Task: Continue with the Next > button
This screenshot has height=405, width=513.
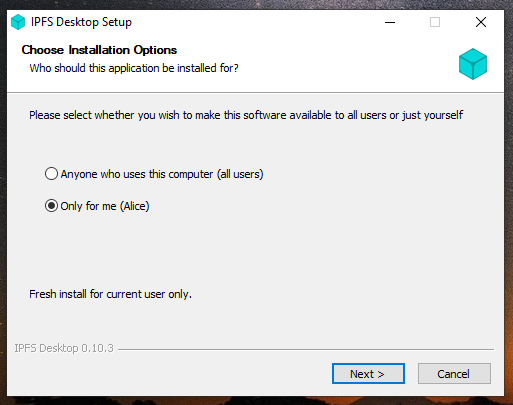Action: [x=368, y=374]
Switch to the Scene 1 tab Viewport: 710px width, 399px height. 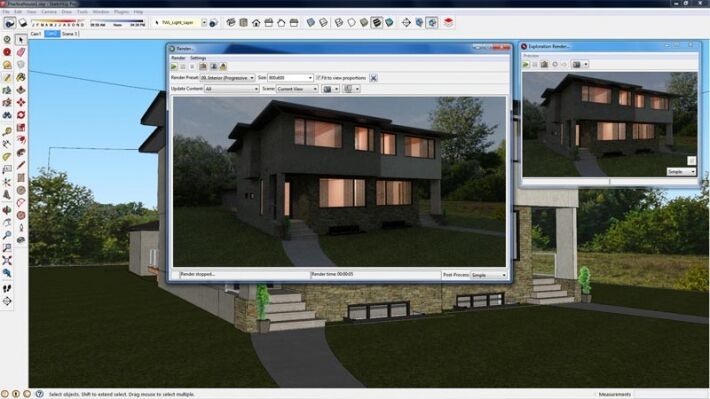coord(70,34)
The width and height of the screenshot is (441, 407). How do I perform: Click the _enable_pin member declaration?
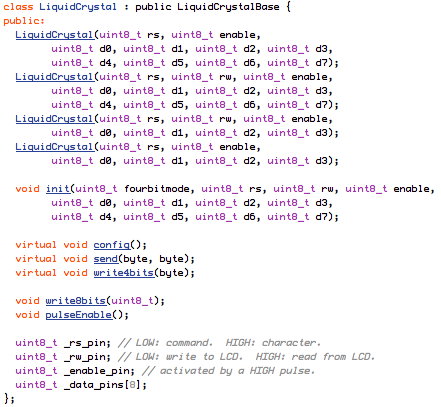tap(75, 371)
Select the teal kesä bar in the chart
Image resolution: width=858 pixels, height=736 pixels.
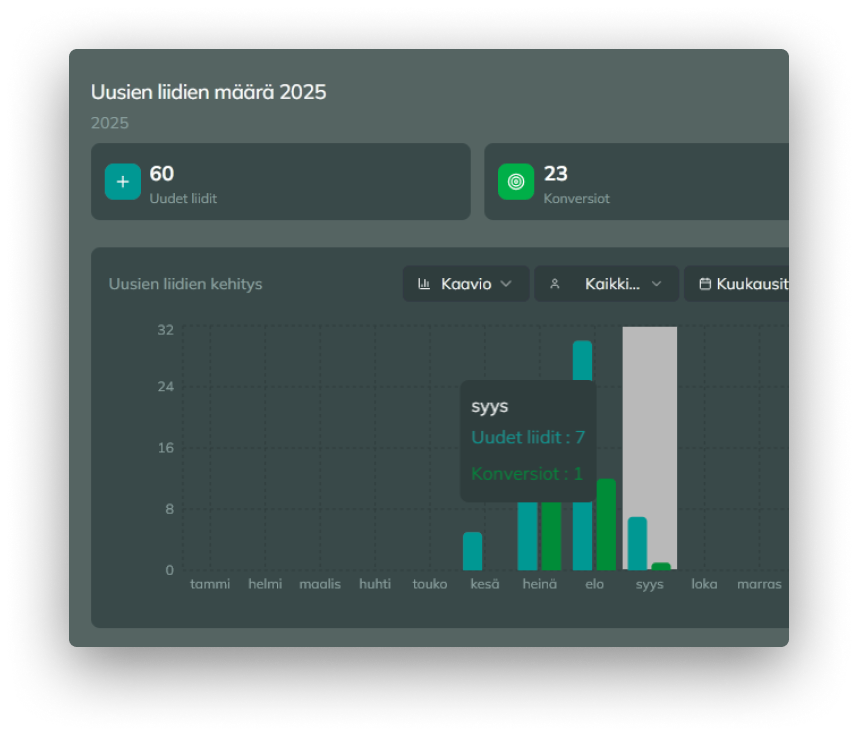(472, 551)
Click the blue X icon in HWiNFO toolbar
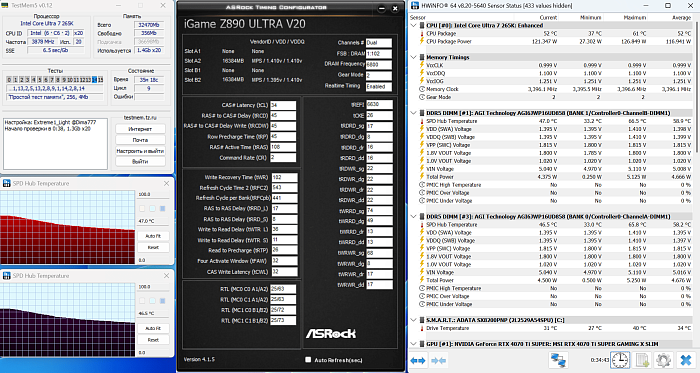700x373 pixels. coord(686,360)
──────
• _Exercise directions_: Please set down, word for word, the lines starting at the line that holds "Image resolution: width=858" and running to the end of the listing, with no pictures.

• _Answer box_:
Image resolution: width=858 pixels, height=736 pixels.
(472, 551)
Click the blue X icon in HWiNFO toolbar
700x373 pixels. coord(686,360)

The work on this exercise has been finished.